Short exercise 1:
Answer these about the blog post, marking each answer (a), (b) or (c):
(a) What is the new blog called?
(b) What might readers need to re-subscribe to?
(c) What might the writer send to whoever brings the most traffic?
Short exercise 2: How would you sum up the blog post in two sentences?

Thursday, February 9, 2012

New Blog

New Blog is up: www.djiboutijones.com

Go there. Go there now. Read it. Follow it. Link to it. Go on. Head over there. Now.

You might need to re-subscribe to your Google Reader Feed, so far I have been unable to update this.

Goodbye.

Tuesday, January 17, 2012

Djibouti Jones

The new blog is up and it is called Djibouti Jones.

I went back and forth, back and forth, about what to name it. Part of me still thinks I have chosen poorly, but too late. My name is much more generic and would probably serve me better in the long run but for now, I am a nobody trying to get people to read my stuff.

I figured people are a lot more likely to google 'djibouti' than to google 'Rachel Jones' and even if they did, they wouldn't find this Rachel Jones, there are too many of us out there.

Maybe when I have my bestseller on shelves or Kindles or Nooks, I'll hire someone to start up a webpage for me and use my own name. Alas, I have chosen to go with catchy and current.


I wish I could say I would keep up both blogs because I hate to lose readers during the move, but I know myself and it just won't happen.

Please come on over to the new blog. Please like or follow or join or whatever it is people are supposed to do. Please bring your friends. Maybe I'll send a free Djiboutilicious cookbook to whoever brings those most traffic! I know you are all positively dying for your own copy (that's why I still have so many sitting in boxes around our house).

Data records:

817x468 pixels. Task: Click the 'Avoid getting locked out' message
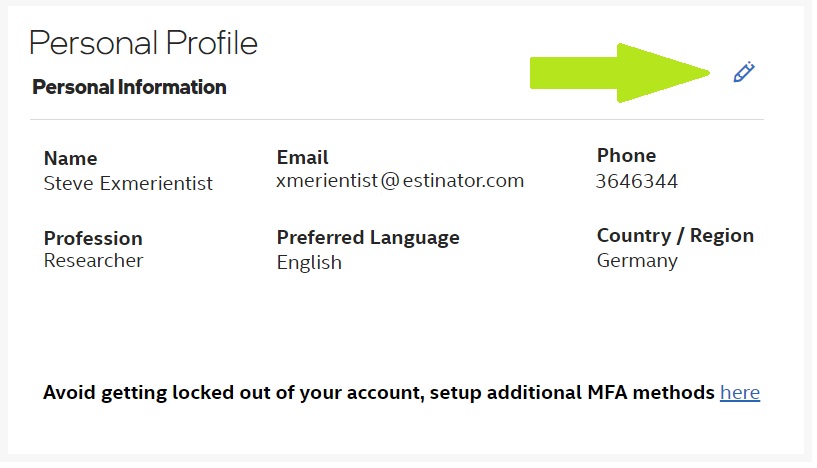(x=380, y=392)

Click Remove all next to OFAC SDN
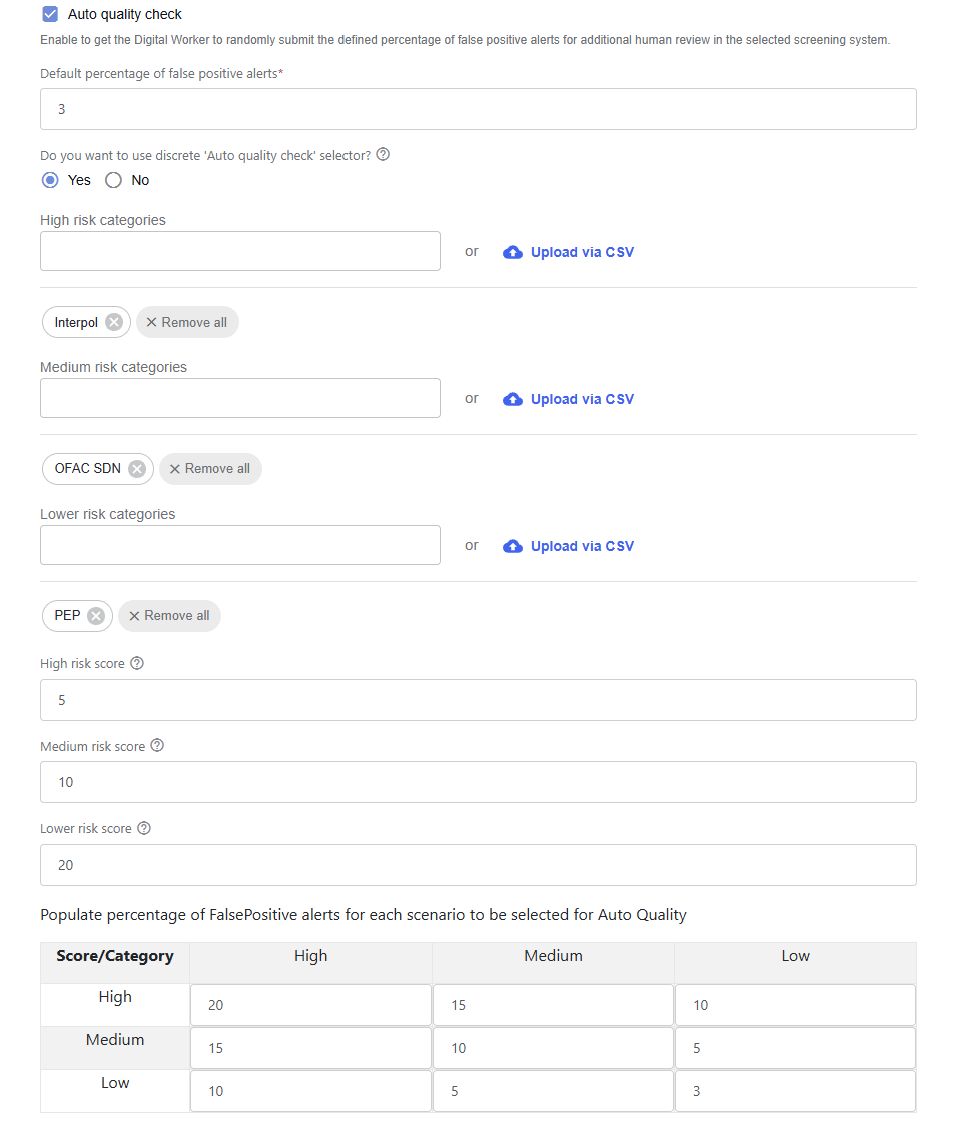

* * *

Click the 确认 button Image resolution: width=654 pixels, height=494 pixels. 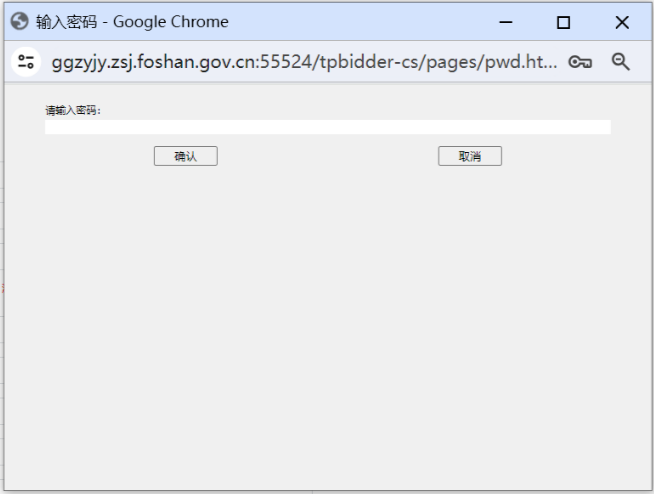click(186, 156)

Exercise result 1:
(a) Djibouti Jones
(b) Their Google Reader feed
(c) A free Djiboutilicious cookbook

Exercise result 2: The writer announces a new blog, Djibouti Jones, at www.djiboutijones.com, and chose that name over "Rachel Jones" because people are more likely to google "djibouti" and there are too many Rachel Joneses. Since the writer won't keep up both blogs, readers are urged to follow the new one and bring their friends, and they may need to re-subscribe to their Google Reader feed.